## EXERCISE GOAL
From the line with "Task: Click the" to the final line of the data below, please write out every line exactly, with no pictures.

Stored data entries
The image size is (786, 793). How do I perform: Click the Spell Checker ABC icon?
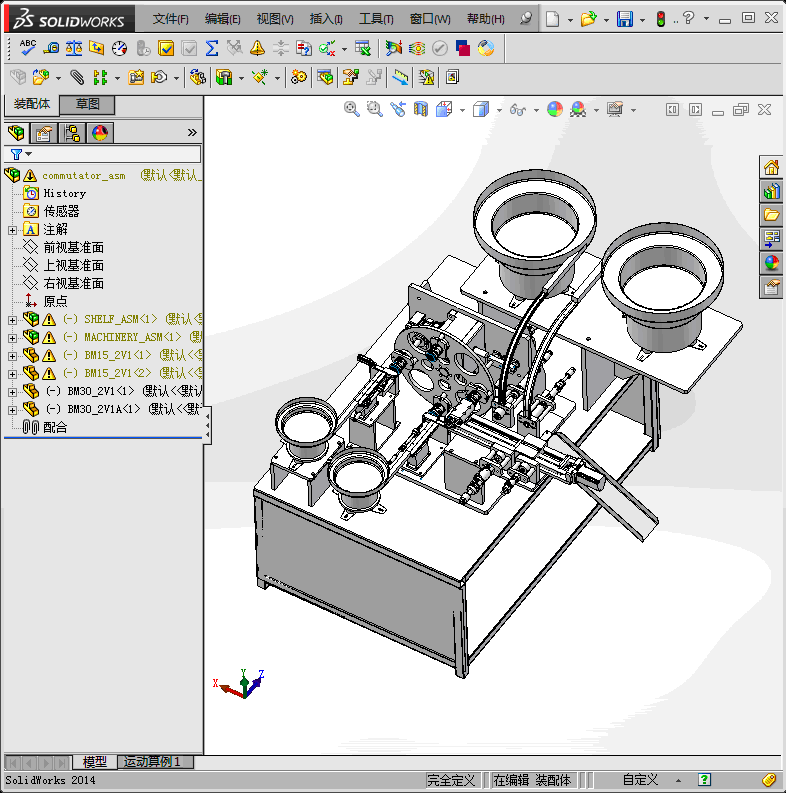coord(28,47)
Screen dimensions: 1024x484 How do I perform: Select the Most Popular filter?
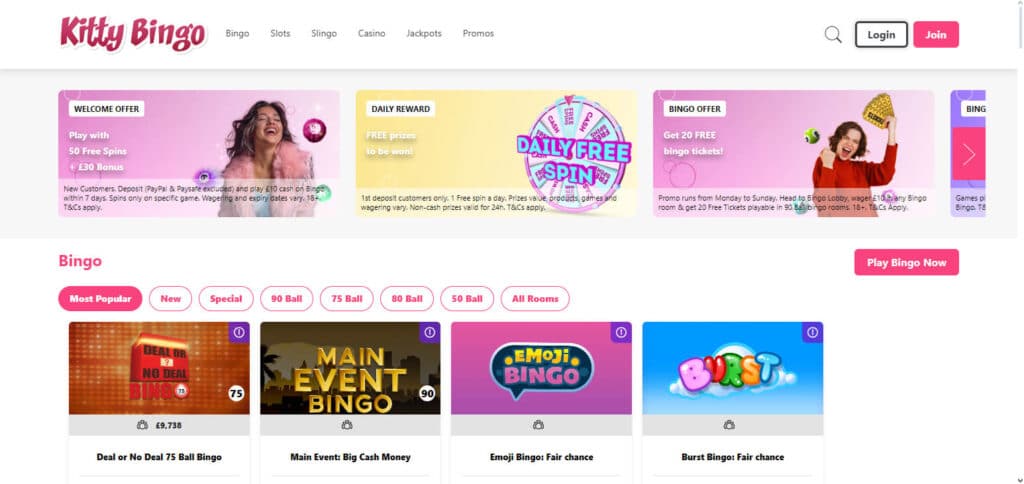pyautogui.click(x=100, y=298)
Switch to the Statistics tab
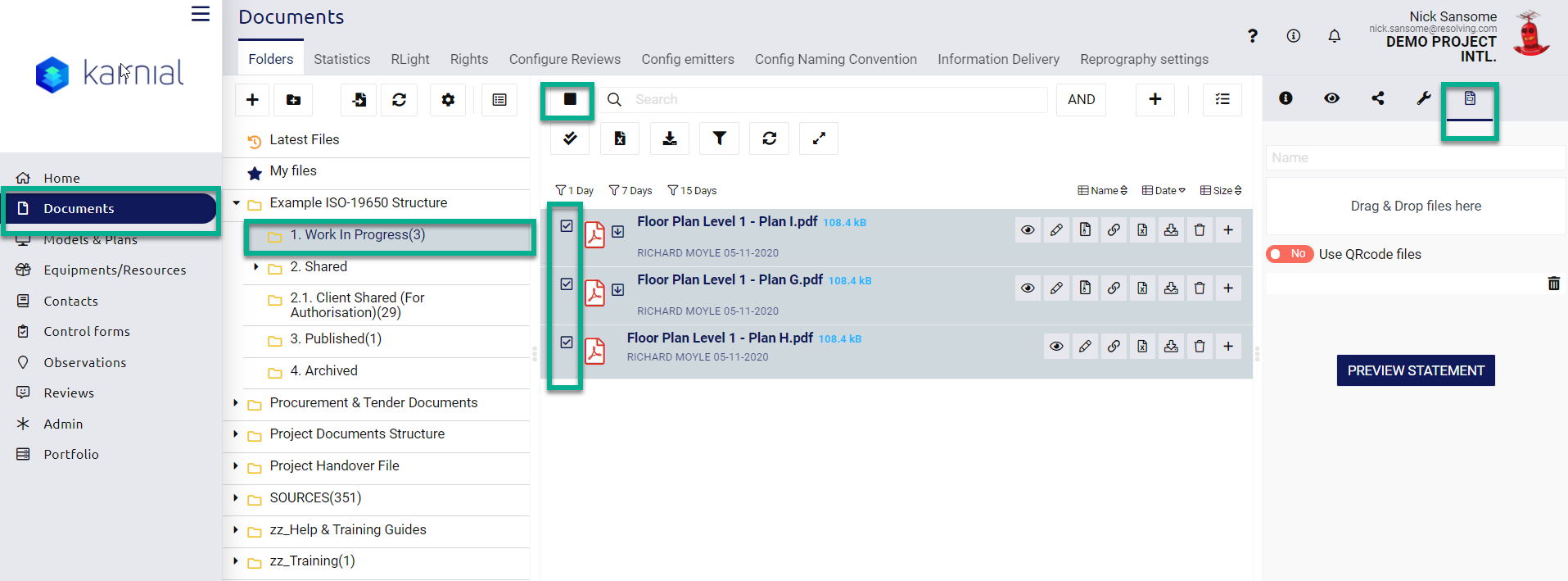Viewport: 1568px width, 581px height. pos(341,59)
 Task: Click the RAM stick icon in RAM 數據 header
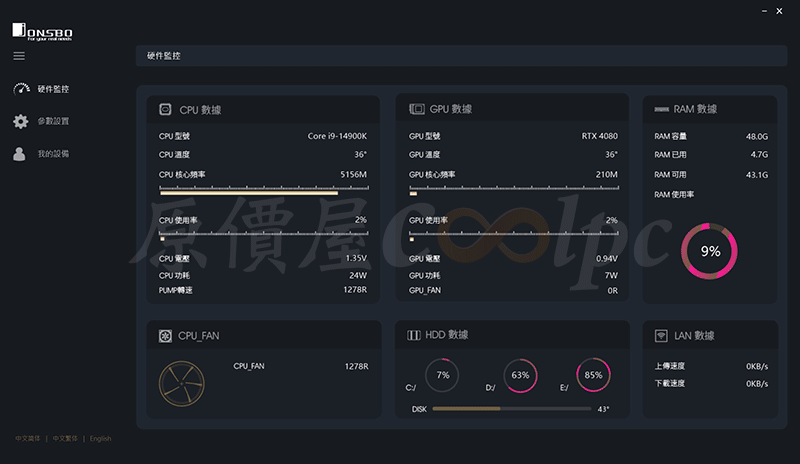pyautogui.click(x=661, y=109)
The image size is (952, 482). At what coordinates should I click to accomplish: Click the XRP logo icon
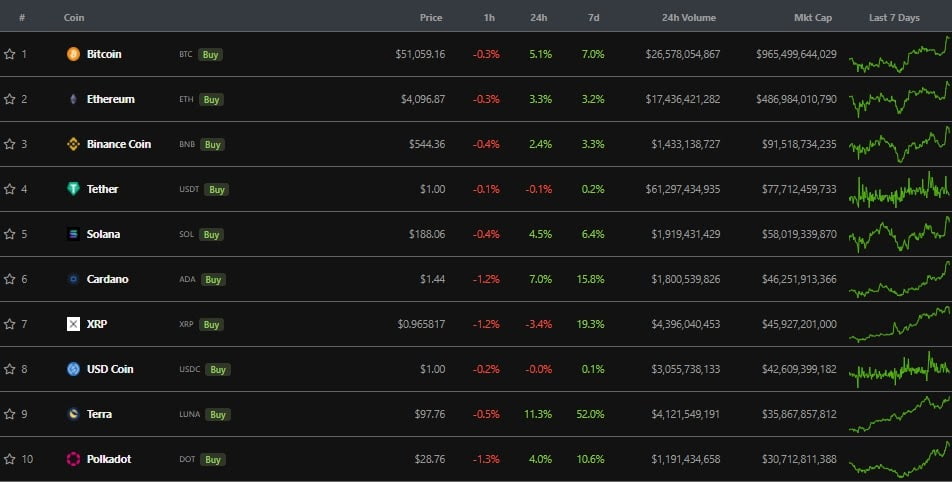[x=73, y=324]
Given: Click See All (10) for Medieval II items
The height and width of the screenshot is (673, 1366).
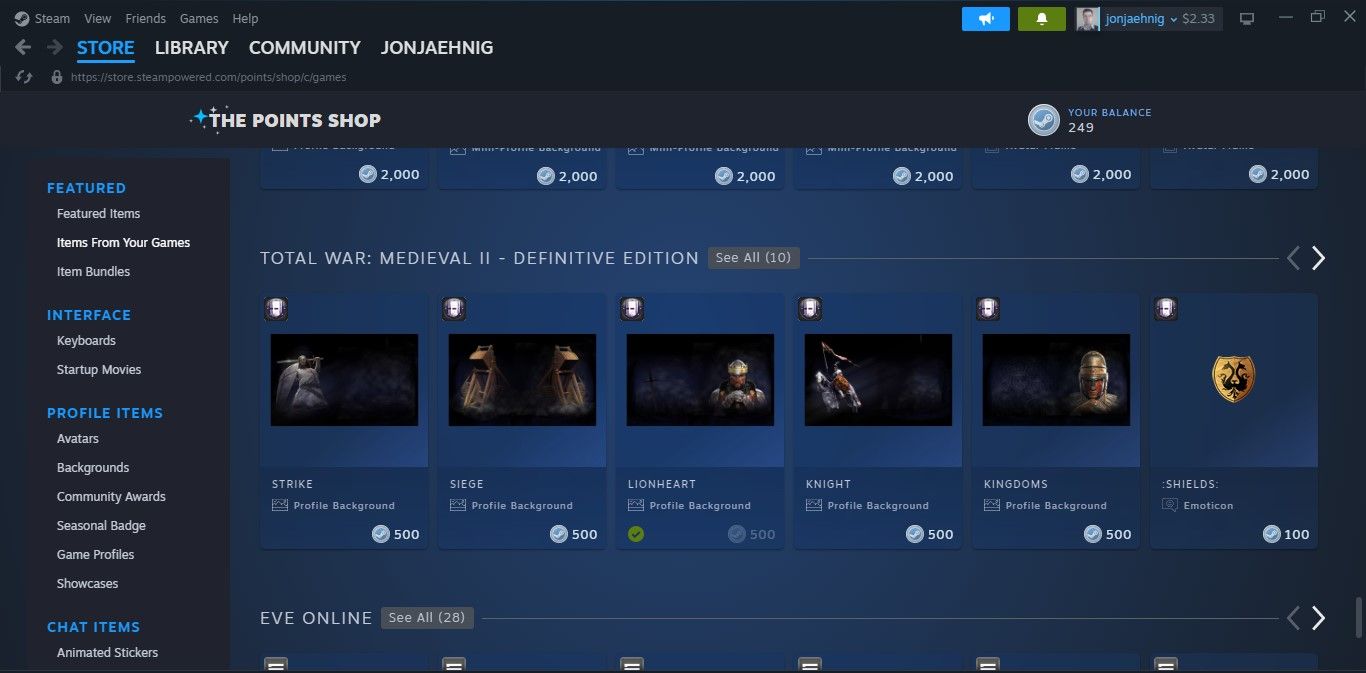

## OUTPUT OF THE TASK
 Task: Click the RAM stick icon in RAM 數據 header
pyautogui.click(x=661, y=109)
The image size is (952, 482). At what coordinates should I click to accomplish: Click the XRP logo icon
[x=73, y=324]
Given: Click See All (10) for Medieval II items
The height and width of the screenshot is (673, 1366).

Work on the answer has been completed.